🤖 AI Summary
Existing political discourse datasets suffer from insufficient high-quality, multi-dimensional fine-grained annotations, hindering both NLP model training and empirical political science research. To address this, we introduce the first multilingual, multi-party political speech corpus for Greece’s 2023 general election—comprising 171 speeches—annotated across six tasks: content classification, topic identification, sentiment analysis, named entity recognition, polarization detection, and populism assessment. We propose a novel human-in-the-loop, two-stage annotation framework: initial labels are generated by ChatGPT, followed by rigorous expert validation led by interdisciplinary political scientists and linguists to ensure theoretical fidelity, analytical depth, and annotation efficiency. The resulting dataset is fully open-access, meticulously curated, and reproducible.

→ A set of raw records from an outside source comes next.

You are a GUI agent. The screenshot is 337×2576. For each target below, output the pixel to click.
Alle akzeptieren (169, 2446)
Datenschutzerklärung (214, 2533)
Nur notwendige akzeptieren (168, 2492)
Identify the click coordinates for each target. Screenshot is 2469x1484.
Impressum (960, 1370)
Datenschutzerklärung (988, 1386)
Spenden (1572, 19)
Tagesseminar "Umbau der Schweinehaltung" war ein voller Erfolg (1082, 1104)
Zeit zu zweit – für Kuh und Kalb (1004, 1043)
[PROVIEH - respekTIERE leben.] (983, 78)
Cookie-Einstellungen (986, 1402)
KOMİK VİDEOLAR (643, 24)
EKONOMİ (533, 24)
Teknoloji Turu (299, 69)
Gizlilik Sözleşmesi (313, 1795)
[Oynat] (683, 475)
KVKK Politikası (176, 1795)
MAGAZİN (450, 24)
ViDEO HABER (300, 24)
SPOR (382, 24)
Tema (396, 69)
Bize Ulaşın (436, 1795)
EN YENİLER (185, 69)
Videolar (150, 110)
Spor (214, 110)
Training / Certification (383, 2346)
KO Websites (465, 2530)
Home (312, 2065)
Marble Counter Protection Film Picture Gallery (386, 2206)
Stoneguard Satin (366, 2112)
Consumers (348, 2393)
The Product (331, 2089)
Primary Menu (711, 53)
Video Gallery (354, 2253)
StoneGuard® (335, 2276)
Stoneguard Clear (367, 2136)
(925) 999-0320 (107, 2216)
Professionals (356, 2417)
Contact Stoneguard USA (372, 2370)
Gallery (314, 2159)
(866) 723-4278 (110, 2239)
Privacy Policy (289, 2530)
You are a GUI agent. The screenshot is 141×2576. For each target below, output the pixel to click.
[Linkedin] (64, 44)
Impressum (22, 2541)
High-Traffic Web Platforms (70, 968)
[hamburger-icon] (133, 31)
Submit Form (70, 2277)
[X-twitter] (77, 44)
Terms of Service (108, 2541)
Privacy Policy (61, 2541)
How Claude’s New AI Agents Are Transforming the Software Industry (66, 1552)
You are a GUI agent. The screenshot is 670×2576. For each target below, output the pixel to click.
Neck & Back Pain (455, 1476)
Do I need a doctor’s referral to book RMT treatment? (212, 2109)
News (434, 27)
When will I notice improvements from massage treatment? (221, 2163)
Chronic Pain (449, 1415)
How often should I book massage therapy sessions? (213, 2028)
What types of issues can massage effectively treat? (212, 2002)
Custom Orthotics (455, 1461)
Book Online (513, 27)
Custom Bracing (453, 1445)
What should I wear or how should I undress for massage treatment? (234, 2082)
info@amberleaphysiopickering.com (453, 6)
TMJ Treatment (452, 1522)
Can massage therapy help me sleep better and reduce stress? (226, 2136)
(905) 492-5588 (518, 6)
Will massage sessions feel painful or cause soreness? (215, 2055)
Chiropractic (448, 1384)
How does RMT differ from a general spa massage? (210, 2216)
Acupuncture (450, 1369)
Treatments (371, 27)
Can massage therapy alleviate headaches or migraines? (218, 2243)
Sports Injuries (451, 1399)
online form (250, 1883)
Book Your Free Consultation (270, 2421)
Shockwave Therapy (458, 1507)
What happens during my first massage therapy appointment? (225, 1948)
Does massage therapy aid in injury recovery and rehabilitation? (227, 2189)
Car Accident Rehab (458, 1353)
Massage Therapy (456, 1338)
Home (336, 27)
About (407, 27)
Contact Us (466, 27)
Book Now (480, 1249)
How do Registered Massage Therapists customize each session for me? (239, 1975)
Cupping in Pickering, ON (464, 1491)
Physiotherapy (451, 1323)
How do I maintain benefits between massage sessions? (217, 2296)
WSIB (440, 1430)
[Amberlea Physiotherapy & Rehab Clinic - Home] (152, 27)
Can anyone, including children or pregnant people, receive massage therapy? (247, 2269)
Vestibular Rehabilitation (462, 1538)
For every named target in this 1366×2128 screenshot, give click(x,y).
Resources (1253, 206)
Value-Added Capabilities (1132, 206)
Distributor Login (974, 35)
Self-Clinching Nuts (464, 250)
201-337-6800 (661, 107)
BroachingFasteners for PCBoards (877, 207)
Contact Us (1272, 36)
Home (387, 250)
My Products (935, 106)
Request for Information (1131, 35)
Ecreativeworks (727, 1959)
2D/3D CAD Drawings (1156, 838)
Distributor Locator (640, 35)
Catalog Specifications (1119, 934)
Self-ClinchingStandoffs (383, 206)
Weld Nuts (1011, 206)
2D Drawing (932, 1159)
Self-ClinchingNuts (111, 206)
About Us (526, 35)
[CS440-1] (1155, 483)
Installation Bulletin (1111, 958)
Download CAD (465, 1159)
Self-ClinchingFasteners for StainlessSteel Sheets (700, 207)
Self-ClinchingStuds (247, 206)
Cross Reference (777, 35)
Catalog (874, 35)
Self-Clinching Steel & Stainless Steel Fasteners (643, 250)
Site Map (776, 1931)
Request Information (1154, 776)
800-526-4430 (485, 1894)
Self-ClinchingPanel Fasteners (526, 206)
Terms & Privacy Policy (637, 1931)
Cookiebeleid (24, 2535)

It has already enabled empirical analyses during the pre-election period and serves as a benchmark resource for interdisciplinary research at the intersection of political science, computational social science, journalism studies, and AI.
📝 Abstract
Political discourse datasets are important for gaining political insights, analyzing communication strategies or social science phenomena. Although numerous political discourse corpora exist, comprehensive, high-quality, annotated datasets are scarce. This is largely due to the substantial manual effort, multidisciplinarity, and expertise required for the nuanced annotation of rhetorical strategies and ideological contexts. In this paper, we present AgoraSpeech, a meticulously curated, high-quality dataset of 171 political speeches from six parties during the Greek national elections in 2023. The dataset includes annotations (per paragraph) for six natural language processing (NLP) tasks: text classification, topic identification, sentiment analysis, named entity recognition, polarization and populism detection. A two-step annotation was employed, starting with ChatGPT-generated annotations and followed by exhaustive human-in-the-loop validation. The dataset was initially used in a case study to provide insights during the pre-election period. However, it has general applicability by serving as a rich source of information for political and social scientists, journalists, or data scientists, while it can be used for benchmarking and fine-tuning NLP and large language models (LLMs).